From the first line of the entries below, reproduce everything exactly through the line with "Task: Tap the H3H 1L8, Canada postal line", and nothing more.

[[ Given records, beginning ]]

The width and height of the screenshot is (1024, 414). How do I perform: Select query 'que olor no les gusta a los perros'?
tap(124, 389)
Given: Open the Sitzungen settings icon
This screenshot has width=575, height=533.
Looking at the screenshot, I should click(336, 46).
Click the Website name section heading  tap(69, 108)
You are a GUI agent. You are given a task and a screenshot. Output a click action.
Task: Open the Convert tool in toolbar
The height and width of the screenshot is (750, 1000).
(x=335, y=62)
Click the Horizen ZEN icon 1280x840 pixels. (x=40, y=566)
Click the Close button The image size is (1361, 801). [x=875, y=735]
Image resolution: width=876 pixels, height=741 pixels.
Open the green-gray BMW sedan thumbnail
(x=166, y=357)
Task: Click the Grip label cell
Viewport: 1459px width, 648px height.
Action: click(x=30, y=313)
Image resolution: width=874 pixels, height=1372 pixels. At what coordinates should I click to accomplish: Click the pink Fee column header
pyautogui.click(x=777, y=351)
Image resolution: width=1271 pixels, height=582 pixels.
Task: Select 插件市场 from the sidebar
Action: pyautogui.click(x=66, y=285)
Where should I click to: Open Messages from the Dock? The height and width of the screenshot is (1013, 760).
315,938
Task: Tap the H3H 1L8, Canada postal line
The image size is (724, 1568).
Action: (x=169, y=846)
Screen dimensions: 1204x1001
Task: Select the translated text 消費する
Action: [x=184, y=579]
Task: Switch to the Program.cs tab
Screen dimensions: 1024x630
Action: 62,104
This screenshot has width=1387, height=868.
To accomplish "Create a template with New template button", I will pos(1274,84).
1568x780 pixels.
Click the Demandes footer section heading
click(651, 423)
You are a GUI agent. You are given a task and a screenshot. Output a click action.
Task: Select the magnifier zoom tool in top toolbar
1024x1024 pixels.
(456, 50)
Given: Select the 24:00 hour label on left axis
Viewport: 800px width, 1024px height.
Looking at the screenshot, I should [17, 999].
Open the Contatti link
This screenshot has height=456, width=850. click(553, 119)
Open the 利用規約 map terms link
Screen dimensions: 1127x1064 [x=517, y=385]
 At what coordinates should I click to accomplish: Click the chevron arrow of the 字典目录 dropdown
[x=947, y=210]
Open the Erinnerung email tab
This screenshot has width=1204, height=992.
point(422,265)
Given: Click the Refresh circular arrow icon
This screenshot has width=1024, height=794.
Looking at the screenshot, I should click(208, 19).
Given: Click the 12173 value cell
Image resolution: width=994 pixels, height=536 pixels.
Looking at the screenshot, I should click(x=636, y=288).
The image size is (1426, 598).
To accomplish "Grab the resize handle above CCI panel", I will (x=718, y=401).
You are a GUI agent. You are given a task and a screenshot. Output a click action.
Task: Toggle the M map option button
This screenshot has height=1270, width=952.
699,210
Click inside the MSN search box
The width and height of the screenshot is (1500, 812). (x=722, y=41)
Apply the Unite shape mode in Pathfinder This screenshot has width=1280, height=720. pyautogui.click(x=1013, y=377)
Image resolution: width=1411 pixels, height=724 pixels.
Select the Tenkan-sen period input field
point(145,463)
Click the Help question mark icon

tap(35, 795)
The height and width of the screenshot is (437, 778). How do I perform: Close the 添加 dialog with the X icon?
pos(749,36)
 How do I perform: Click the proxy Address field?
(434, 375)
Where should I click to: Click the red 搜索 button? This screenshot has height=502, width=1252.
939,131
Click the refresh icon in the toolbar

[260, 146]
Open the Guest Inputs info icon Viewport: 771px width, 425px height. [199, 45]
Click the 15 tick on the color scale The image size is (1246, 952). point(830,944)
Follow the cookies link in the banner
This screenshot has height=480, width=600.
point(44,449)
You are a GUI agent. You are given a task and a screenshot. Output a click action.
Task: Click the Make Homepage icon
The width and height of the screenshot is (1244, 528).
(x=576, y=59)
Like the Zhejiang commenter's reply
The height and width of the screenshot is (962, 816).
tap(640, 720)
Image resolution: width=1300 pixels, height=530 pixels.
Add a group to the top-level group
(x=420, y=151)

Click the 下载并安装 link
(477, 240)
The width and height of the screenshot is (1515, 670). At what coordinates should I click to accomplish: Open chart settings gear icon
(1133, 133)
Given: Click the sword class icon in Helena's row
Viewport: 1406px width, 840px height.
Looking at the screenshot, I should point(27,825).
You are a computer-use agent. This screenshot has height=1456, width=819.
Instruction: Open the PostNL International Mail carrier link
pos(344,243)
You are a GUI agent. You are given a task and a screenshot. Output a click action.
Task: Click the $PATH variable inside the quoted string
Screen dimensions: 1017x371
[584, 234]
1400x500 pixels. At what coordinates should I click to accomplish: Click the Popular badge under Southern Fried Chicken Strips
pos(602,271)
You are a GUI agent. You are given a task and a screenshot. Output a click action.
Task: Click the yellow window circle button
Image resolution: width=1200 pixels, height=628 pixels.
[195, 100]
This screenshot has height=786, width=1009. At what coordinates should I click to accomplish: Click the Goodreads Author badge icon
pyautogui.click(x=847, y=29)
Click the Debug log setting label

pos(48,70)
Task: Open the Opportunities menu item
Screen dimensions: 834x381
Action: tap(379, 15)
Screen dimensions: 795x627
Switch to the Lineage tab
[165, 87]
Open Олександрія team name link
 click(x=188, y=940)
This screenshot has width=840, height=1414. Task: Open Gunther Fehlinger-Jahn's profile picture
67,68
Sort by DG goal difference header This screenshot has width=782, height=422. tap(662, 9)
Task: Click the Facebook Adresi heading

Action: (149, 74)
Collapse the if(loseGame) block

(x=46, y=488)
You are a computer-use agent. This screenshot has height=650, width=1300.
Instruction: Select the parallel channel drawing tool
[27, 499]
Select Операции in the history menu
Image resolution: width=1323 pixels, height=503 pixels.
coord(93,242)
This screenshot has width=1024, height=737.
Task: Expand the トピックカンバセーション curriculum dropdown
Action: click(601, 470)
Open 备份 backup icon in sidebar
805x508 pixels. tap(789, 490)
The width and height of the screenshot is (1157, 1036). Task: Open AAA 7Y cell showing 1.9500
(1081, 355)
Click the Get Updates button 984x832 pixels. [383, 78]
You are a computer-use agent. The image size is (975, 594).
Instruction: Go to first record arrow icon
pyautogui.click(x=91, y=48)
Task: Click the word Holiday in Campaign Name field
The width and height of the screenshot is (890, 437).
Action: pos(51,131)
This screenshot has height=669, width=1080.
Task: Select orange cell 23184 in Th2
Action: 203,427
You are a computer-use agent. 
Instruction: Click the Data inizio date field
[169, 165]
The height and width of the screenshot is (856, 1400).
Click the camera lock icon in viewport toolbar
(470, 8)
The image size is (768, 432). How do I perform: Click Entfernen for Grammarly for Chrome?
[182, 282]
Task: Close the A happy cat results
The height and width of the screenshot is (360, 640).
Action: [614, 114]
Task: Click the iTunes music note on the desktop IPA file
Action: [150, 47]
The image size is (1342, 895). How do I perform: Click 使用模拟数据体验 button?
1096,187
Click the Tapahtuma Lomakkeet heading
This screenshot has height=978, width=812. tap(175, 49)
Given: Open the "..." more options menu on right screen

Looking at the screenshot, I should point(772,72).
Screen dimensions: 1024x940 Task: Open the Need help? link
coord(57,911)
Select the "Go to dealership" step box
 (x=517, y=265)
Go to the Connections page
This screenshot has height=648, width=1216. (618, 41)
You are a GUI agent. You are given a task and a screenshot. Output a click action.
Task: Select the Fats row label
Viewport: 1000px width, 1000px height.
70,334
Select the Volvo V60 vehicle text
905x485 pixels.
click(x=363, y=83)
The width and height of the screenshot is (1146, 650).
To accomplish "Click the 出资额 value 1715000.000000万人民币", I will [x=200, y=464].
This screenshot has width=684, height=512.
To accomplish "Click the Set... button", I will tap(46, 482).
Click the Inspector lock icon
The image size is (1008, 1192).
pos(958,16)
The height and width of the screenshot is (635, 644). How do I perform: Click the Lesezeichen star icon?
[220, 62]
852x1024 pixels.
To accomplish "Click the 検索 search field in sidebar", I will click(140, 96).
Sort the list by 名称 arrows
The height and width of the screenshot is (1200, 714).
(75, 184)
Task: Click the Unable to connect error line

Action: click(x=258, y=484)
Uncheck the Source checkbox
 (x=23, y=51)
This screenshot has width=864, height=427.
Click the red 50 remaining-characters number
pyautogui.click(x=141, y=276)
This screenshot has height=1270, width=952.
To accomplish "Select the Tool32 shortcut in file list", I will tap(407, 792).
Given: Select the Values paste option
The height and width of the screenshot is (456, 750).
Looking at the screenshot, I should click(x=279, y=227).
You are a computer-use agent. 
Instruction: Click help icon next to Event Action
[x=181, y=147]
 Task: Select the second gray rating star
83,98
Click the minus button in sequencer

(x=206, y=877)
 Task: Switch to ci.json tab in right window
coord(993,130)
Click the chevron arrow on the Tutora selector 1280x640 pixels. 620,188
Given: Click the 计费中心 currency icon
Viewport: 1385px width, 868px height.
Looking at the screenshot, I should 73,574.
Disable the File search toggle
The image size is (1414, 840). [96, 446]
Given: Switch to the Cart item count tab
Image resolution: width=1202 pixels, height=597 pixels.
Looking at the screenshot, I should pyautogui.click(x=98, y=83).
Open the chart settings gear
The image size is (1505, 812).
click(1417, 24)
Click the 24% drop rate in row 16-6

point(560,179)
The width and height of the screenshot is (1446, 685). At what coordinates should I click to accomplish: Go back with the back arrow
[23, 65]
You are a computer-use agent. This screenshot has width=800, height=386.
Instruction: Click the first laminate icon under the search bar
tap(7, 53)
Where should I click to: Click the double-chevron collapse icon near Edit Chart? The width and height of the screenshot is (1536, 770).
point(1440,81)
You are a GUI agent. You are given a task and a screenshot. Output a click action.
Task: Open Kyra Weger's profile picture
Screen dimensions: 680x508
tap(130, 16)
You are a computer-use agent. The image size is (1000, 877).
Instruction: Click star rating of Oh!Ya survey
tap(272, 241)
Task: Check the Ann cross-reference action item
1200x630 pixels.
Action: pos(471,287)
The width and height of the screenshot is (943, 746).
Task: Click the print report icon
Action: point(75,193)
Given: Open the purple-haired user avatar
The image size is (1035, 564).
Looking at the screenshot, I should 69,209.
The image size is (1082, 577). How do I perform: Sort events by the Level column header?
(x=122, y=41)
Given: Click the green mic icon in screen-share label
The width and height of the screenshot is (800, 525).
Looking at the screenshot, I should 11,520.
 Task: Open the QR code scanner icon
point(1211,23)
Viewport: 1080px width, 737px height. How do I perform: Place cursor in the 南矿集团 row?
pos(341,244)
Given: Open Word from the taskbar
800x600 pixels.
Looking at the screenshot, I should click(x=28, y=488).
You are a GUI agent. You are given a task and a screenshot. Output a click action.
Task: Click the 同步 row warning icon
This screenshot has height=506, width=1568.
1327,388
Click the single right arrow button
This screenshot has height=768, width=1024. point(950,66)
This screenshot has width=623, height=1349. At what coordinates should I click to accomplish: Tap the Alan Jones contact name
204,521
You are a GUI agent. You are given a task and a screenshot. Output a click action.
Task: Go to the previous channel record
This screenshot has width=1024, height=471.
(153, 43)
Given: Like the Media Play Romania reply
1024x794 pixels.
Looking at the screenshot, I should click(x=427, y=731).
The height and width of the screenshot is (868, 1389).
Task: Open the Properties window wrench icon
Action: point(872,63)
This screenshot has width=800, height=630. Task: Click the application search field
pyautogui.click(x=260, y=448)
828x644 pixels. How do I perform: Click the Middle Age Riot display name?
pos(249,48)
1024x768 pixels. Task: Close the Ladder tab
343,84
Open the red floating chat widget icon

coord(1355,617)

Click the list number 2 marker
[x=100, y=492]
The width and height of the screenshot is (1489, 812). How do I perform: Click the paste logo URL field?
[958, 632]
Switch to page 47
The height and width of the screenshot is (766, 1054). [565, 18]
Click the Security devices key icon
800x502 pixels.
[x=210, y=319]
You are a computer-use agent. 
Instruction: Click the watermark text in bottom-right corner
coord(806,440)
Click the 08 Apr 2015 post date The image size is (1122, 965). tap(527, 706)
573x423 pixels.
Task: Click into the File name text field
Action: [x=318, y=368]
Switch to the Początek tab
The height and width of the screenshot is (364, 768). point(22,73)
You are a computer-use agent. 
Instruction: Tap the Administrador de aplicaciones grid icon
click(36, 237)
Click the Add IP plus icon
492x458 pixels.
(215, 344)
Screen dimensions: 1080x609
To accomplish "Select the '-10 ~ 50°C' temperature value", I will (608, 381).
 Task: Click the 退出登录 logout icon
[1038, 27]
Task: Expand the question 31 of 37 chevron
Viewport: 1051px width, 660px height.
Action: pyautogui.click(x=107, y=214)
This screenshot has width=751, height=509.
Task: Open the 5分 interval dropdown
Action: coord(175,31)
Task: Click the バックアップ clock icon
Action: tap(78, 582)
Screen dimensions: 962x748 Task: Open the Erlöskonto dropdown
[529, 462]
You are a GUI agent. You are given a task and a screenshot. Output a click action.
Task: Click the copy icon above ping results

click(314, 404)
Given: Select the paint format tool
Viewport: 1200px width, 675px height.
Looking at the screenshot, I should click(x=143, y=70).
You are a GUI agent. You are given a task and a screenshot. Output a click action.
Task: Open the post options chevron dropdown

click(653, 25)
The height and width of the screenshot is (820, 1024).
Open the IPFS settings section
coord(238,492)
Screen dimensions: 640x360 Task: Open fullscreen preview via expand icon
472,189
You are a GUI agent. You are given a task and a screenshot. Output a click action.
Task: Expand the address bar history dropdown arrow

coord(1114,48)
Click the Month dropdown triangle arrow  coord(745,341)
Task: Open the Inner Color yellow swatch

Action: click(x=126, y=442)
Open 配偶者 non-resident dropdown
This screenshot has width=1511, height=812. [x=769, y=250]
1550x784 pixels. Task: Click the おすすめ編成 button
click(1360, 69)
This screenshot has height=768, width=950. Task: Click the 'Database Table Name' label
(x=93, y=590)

[[ Given records, end ]]

> _Response to the task_
The width and height of the screenshot is (1024, 414). How do I perform: Select query 'que olor no les gusta a los perros'?
tap(124, 389)
Given: Open the Sitzungen settings icon
This screenshot has width=575, height=533.
Looking at the screenshot, I should click(336, 46).
Click the Website name section heading  tap(69, 108)
You are a GUI agent. You are given a task and a screenshot. Output a click action.
Task: Open the Convert tool in toolbar
The height and width of the screenshot is (750, 1000).
(x=335, y=62)
Click the Horizen ZEN icon 1280x840 pixels. (x=40, y=566)
Click the Close button The image size is (1361, 801). [x=875, y=735]
Image resolution: width=876 pixels, height=741 pixels.
Open the green-gray BMW sedan thumbnail
(x=166, y=357)
Task: Click the Grip label cell
Viewport: 1459px width, 648px height.
Action: click(x=30, y=313)
Image resolution: width=874 pixels, height=1372 pixels. At what coordinates should I click to accomplish: Click the pink Fee column header
pyautogui.click(x=777, y=351)
Image resolution: width=1271 pixels, height=582 pixels.
Task: Select 插件市场 from the sidebar
Action: pyautogui.click(x=66, y=285)
Where should I click to: Open Messages from the Dock? The height and width of the screenshot is (1013, 760).
315,938
Task: Tap the H3H 1L8, Canada postal line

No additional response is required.